Allright, seems like I found a solution/workaround. Between calling each workflow that queries multiple k items, i put an "pause for..." action and make my workflow stop for 5 minutes. I'm running another test at the moment but it's looking good.

This seems to do the trick, although I don't exactly understand the issue. I guess it's some database problem maybe caused by to many operations on the workflowprogress table. Maybe someone else can shed some light on this.

Cheers

Philipp


I am having a similar, but slightly different problem with a large WF. In my case, I put in a pause and it gets to a counter variable and then pauses and it seems like the WF starts from the beginning again. I think it may have something to do with Db size and WF timers / dehydration.


Hey ‌,

any progress on your issue yet?  I've never had this problem before but I'd love to know the reason for that and how we can try to fix it.

Cheers

Philipp


Hello Phillip. Sorry for the delay. I guess I don't come into the Community as often as I should.

[Stored rows]
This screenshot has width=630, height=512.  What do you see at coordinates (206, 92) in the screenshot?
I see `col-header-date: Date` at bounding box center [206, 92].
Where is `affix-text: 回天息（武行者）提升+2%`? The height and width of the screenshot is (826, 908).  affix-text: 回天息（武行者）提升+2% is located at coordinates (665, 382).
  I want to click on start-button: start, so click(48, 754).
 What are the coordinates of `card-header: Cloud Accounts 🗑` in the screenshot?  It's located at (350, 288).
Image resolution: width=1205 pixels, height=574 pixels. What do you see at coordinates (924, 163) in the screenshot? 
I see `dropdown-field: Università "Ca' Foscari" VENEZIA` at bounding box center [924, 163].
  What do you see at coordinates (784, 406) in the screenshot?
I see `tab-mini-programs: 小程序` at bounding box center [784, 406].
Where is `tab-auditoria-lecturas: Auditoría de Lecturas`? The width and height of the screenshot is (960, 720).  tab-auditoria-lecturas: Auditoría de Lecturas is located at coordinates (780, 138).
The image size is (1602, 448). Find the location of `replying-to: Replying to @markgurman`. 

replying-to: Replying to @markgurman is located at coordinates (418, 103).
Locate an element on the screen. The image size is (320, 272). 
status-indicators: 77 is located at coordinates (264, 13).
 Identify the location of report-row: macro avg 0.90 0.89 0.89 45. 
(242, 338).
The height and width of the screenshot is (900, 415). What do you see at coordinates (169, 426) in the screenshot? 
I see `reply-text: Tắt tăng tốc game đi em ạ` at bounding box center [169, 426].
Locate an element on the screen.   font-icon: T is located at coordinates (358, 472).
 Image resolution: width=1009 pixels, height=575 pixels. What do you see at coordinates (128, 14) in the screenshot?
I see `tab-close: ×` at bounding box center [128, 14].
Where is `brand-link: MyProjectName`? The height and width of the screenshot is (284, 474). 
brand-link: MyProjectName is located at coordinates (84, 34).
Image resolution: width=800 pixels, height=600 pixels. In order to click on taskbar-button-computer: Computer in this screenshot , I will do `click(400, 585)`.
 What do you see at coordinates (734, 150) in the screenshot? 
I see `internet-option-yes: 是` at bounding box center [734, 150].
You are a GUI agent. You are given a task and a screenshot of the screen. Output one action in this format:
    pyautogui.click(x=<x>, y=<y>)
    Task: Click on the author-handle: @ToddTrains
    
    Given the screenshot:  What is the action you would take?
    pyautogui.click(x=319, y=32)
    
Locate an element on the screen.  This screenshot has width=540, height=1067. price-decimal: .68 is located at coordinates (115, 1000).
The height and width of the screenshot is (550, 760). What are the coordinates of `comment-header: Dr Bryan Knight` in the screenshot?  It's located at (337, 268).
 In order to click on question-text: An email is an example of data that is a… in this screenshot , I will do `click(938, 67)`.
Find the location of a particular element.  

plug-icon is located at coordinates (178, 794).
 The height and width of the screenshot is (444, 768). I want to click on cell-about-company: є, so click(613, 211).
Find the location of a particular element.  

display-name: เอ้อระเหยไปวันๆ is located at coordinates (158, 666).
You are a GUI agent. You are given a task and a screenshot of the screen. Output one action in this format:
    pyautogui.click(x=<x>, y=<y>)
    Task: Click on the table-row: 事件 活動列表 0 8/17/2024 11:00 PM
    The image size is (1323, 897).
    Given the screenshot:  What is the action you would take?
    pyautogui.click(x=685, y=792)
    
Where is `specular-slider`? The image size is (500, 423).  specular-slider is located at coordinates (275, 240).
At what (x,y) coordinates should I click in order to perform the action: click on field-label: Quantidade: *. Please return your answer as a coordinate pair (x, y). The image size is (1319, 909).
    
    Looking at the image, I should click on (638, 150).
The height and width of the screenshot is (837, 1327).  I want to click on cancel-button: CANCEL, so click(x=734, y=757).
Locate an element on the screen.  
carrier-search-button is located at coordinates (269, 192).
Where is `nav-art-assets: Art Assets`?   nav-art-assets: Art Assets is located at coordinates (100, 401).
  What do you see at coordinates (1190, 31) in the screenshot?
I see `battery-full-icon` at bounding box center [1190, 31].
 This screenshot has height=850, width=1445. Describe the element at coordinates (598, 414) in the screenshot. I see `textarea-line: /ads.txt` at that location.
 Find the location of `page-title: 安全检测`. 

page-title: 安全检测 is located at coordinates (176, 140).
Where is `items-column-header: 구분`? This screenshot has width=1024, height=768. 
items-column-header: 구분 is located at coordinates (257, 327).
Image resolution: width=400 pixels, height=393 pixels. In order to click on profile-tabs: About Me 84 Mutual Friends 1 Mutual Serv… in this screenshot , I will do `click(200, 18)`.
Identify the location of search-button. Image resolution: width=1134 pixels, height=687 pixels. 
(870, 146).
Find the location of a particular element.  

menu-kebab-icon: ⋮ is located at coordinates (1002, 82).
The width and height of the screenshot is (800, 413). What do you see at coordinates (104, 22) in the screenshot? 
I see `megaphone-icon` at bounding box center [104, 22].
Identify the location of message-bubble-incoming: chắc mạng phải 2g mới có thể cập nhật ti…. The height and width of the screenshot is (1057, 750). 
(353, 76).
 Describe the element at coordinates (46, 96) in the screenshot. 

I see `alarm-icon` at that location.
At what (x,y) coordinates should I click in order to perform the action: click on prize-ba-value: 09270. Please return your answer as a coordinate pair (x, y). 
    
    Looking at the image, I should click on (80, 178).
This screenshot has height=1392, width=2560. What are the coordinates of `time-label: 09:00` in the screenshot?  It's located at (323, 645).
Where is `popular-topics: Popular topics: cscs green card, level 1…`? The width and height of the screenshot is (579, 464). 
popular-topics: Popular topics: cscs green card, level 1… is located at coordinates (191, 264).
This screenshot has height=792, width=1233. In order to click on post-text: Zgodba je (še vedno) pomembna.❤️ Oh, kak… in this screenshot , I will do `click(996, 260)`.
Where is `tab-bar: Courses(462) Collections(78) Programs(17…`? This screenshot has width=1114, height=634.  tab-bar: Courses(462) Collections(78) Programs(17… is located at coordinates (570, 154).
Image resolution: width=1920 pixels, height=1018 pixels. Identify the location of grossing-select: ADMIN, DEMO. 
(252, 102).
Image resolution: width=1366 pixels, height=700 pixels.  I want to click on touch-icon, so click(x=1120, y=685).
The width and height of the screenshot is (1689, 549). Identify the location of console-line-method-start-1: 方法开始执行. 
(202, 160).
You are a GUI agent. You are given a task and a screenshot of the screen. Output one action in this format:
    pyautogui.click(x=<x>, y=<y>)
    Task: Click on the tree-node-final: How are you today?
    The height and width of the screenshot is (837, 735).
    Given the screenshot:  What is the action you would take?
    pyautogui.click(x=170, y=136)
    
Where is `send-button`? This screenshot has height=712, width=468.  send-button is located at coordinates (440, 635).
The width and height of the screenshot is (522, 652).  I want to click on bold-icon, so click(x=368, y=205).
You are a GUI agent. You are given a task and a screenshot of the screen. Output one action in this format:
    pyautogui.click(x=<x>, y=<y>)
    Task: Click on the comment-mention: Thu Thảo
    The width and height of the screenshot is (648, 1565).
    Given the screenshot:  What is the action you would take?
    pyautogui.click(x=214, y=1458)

WHAT TO PRODUCE:
Retype the stretch of the workflow forum thread from "I am having" through "try to fix it." word for word. None of the rows are needed here.

TASK RESPONSE:
I am having a similar, but slightly different problem with a large WF. In my case, I put in a pause and it gets to a counter variable and then pauses and it seems like the WF starts from the beginning again. I think it may have something to do with Db size and WF timers / dehydration.


Hey ‌,

any progress on your issue yet?  I've never had this problem before but I'd love to know the reason for that and how we can try to fix it.